Self-Driving Truck Researchers Look To Evolution For Inspiration
Developers in Sweden want to create an entirely different vehicle, one closer to an animal than a car
This Saturday will mark the first public demonstration of a driverless truck developed by researchers at Sweden’s Chalmers University of Technology. Those working on the truck, perhaps surprisingly, were inspired by evolution—not technological, but biological.
“Traditionally, the aim has been to try to separate and differentiate all conceivable problems and tackle them using dedicated functions, which means that the system must cover a large number of scenarios,” Chalmers researcher Ola Benderius told phys.org recently. “You can cover a large number of different cases, but sooner or later the unexpected occurs, and that’s when an accident could happen.”
That’s why Benderius’ team has decided to treat their self-driving truck not as an improvement, but as an entirely different animal completely. Their new beast will take part in the the Grand Cooperative Driving Challenge, a European Union-organized competition between 10 to 15 universities in which participants test their own autonomous vehicles. The challenge will take place on a Dutch motorway.
“Biological systems are the best autonomous systems we know of. A biological system absorbs information from its surroundings via its senses and reacts directly and safely, like an antelope running within its herd, or a haw pouncing on its prey on the ground,” Benderius says. “Before humans walked the earth, nature already had a solution, so let’s learn from that.”

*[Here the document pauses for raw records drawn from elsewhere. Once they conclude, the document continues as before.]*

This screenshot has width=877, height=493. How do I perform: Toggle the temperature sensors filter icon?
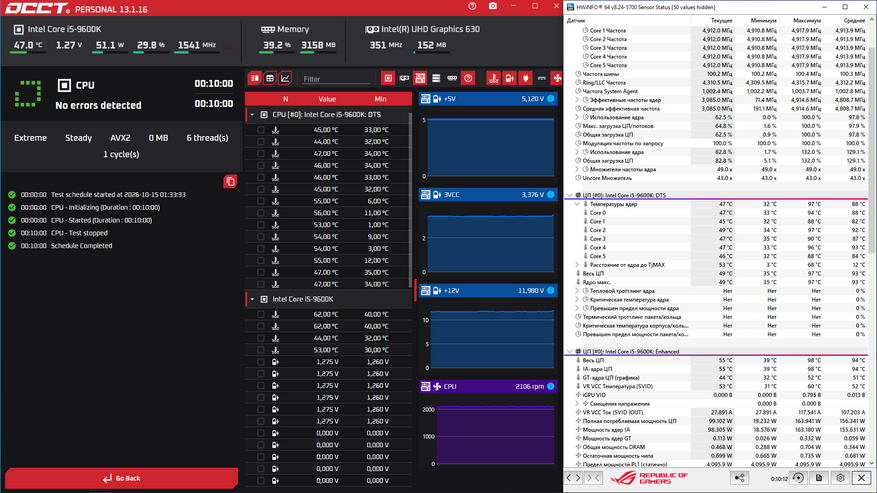coord(493,78)
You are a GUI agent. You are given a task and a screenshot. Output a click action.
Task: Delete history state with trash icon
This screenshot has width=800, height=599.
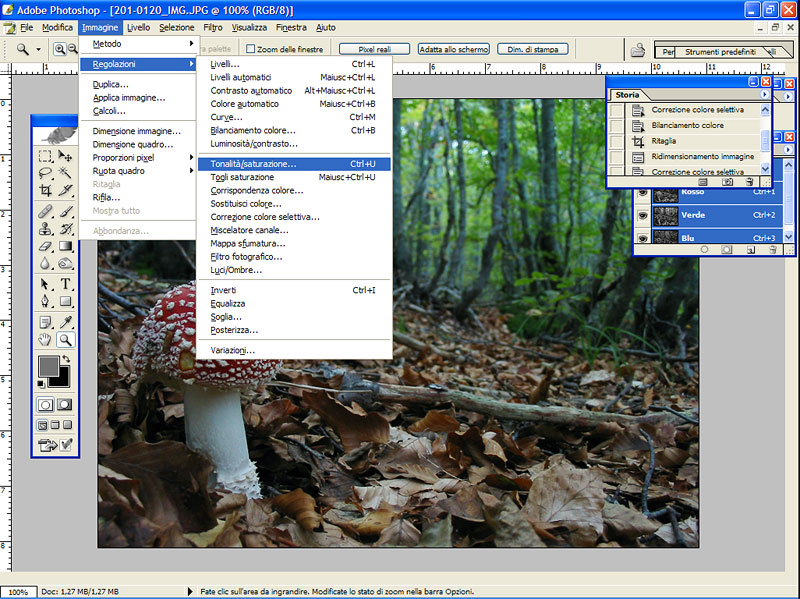coord(748,182)
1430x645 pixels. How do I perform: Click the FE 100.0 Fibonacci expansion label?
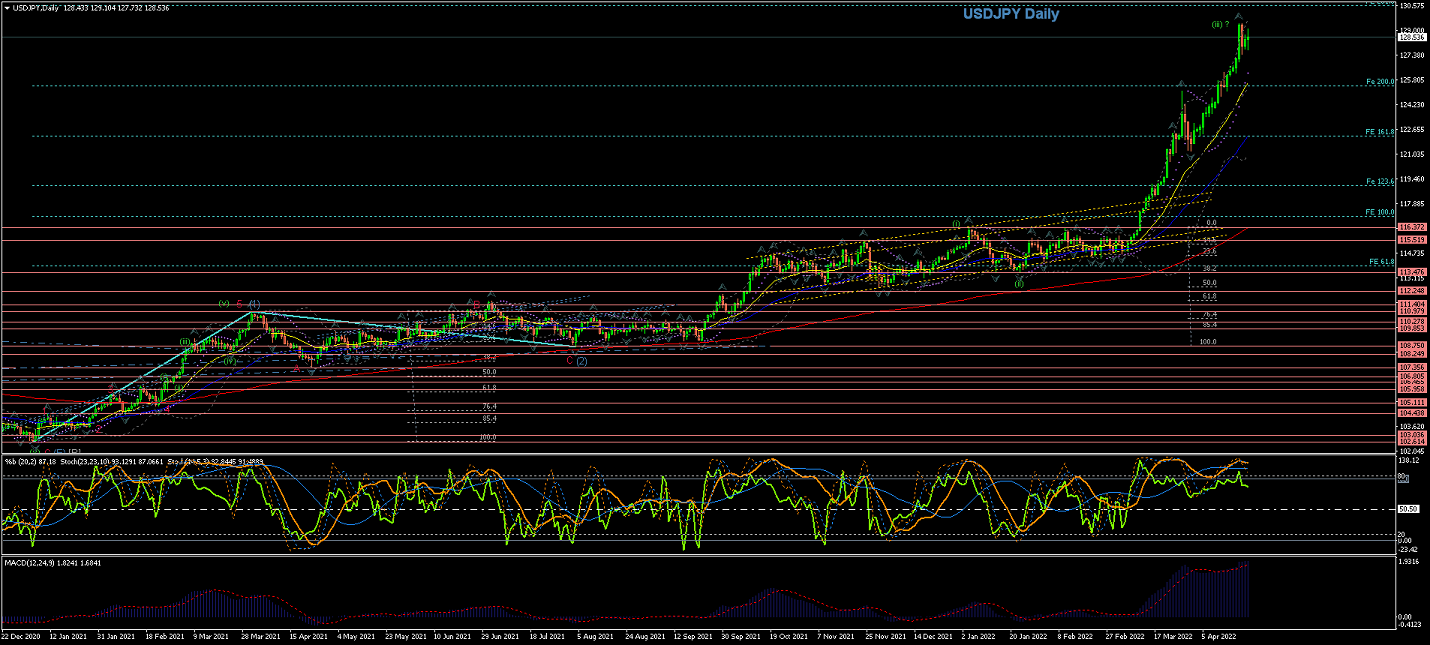point(1380,212)
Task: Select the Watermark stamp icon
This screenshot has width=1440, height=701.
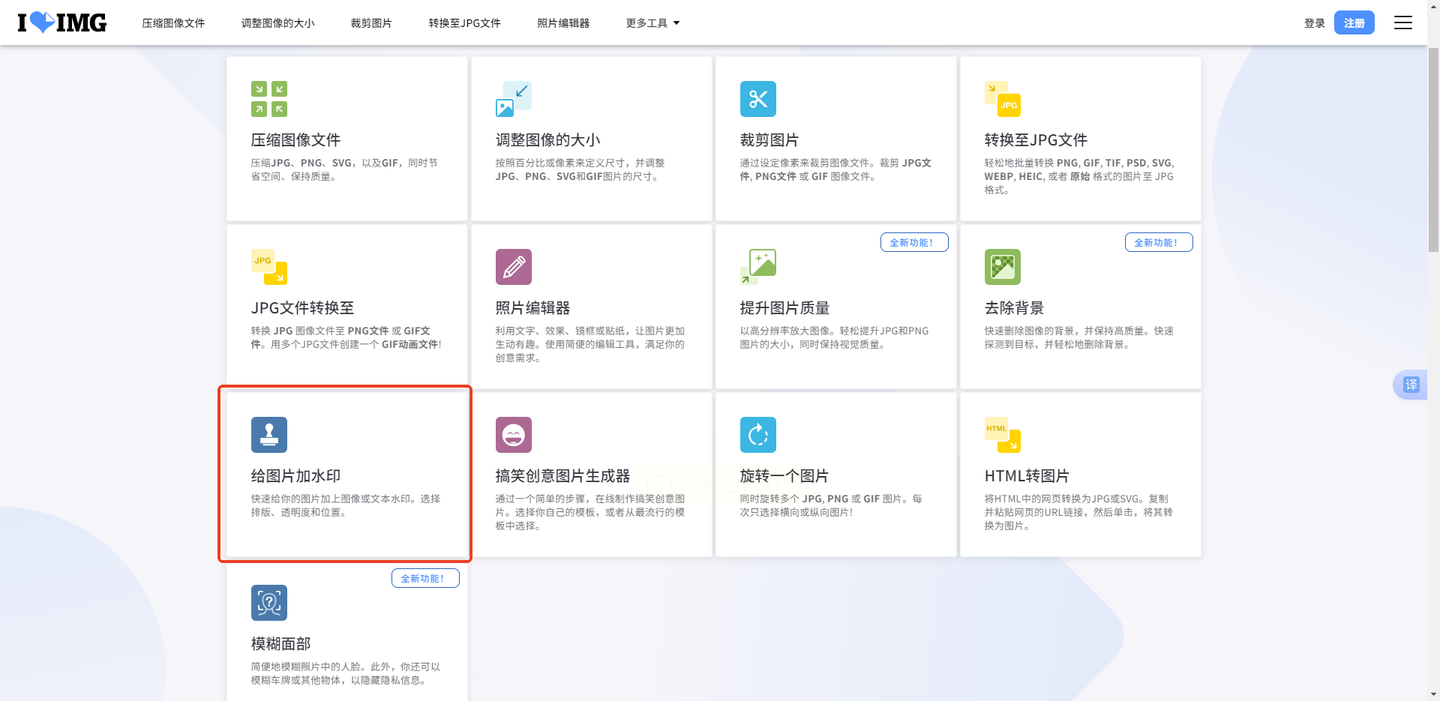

The truck uses a system of sensors and cameras that converts information in a manner similar to how animals experience the world through their senses. It’s a small-scale system made up “small and general behavioral blocks” that permits the truck to react to various stimuli. This design permits the vehicle to correct for unexpected situations.
“We are trying to design a system that adapts to whatever happens, without pointing to specific situations—and this is something that even the simplest animals can usually do better than existing vehicle solutions,” Benderius adds.
The truck’s software, OpenDLV, is being developed as an open source code so other researchers can collaborate on the project by running and developing software on their own vehicles.
Engineers in Silicon Valley have already begun development on their own autonomous 18-wheelers. A startup called Otto, led by 15 former Google employees, is betting on self-driving trucks.